◆ Your task:
Word for word, repeat all of the entries below.

◆ Dataset content:
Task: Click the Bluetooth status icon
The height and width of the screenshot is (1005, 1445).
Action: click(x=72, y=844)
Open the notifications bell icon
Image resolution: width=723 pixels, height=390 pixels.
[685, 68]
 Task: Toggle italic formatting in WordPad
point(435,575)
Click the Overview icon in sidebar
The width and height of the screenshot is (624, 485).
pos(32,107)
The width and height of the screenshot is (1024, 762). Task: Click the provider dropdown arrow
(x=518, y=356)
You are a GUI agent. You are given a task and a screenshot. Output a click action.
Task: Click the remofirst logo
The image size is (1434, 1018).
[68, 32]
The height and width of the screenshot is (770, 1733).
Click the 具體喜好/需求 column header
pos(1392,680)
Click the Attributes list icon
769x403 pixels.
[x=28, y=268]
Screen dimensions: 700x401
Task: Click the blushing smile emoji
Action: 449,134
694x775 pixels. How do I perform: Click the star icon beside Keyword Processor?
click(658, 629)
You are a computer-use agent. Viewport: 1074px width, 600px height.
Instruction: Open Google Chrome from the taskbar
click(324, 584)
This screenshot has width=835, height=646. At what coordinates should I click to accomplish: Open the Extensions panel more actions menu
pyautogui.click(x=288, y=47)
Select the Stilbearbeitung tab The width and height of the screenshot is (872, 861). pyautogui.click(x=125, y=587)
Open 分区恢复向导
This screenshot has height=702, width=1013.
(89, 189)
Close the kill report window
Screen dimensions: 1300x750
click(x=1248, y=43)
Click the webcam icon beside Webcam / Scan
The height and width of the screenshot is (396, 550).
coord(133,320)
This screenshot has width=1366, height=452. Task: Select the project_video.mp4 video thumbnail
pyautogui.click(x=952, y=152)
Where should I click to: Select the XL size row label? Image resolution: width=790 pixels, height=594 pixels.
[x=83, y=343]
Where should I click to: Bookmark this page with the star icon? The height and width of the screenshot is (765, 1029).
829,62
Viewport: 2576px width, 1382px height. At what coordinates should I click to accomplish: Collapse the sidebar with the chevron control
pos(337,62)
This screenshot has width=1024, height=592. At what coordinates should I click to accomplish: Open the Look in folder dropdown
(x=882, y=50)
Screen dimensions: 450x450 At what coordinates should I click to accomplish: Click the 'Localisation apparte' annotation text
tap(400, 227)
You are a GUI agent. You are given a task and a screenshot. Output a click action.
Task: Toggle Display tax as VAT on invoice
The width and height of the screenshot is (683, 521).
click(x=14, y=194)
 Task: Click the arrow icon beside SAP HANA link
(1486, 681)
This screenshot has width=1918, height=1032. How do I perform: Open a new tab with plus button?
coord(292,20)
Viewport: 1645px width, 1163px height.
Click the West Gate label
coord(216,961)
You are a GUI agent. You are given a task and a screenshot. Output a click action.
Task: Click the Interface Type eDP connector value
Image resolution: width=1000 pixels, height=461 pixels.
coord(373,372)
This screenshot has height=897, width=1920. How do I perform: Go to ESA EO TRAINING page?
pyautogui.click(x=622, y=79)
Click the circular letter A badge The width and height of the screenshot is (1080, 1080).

◆ Written response:
Task: Click the Bluetooth status icon
The height and width of the screenshot is (1005, 1445).
Action: click(x=72, y=844)
Open the notifications bell icon
Image resolution: width=723 pixels, height=390 pixels.
[685, 68]
 Task: Toggle italic formatting in WordPad
point(435,575)
Click the Overview icon in sidebar
The width and height of the screenshot is (624, 485).
pos(32,107)
The width and height of the screenshot is (1024, 762). Task: Click the provider dropdown arrow
(x=518, y=356)
You are a GUI agent. You are given a task and a screenshot. Output a click action.
Task: Click the remofirst logo
The image size is (1434, 1018).
[68, 32]
The height and width of the screenshot is (770, 1733).
Click the 具體喜好/需求 column header
pos(1392,680)
Click the Attributes list icon
769x403 pixels.
[x=28, y=268]
Screen dimensions: 700x401
Task: Click the blushing smile emoji
Action: 449,134
694x775 pixels. How do I perform: Click the star icon beside Keyword Processor?
click(658, 629)
You are a computer-use agent. Viewport: 1074px width, 600px height.
Instruction: Open Google Chrome from the taskbar
click(324, 584)
This screenshot has width=835, height=646. At what coordinates should I click to accomplish: Open the Extensions panel more actions menu
pyautogui.click(x=288, y=47)
Select the Stilbearbeitung tab The width and height of the screenshot is (872, 861). pyautogui.click(x=125, y=587)
Open 分区恢复向导
This screenshot has height=702, width=1013.
(89, 189)
Close the kill report window
Screen dimensions: 1300x750
click(x=1248, y=43)
Click the webcam icon beside Webcam / Scan
The height and width of the screenshot is (396, 550).
coord(133,320)
This screenshot has width=1366, height=452. Task: Select the project_video.mp4 video thumbnail
pyautogui.click(x=952, y=152)
Where should I click to: Select the XL size row label? Image resolution: width=790 pixels, height=594 pixels.
[x=83, y=343]
Where should I click to: Bookmark this page with the star icon? The height and width of the screenshot is (765, 1029).
829,62
Viewport: 2576px width, 1382px height. At what coordinates should I click to accomplish: Collapse the sidebar with the chevron control
pos(337,62)
This screenshot has width=1024, height=592. At what coordinates should I click to accomplish: Open the Look in folder dropdown
(x=882, y=50)
Screen dimensions: 450x450 At what coordinates should I click to accomplish: Click the 'Localisation apparte' annotation text
tap(400, 227)
You are a GUI agent. You are given a task and a screenshot. Output a click action.
Task: Toggle Display tax as VAT on invoice
The width and height of the screenshot is (683, 521).
click(x=14, y=194)
 Task: Click the arrow icon beside SAP HANA link
(1486, 681)
This screenshot has width=1918, height=1032. How do I perform: Open a new tab with plus button?
coord(292,20)
Viewport: 1645px width, 1163px height.
Click the West Gate label
coord(216,961)
You are a GUI agent. You are given a task and a screenshot. Output a click action.
Task: Click the Interface Type eDP connector value
Image resolution: width=1000 pixels, height=461 pixels.
coord(373,372)
This screenshot has height=897, width=1920. How do I perform: Go to ESA EO TRAINING page?
pyautogui.click(x=622, y=79)
Click the circular letter A badge The width and height of the screenshot is (1080, 1080).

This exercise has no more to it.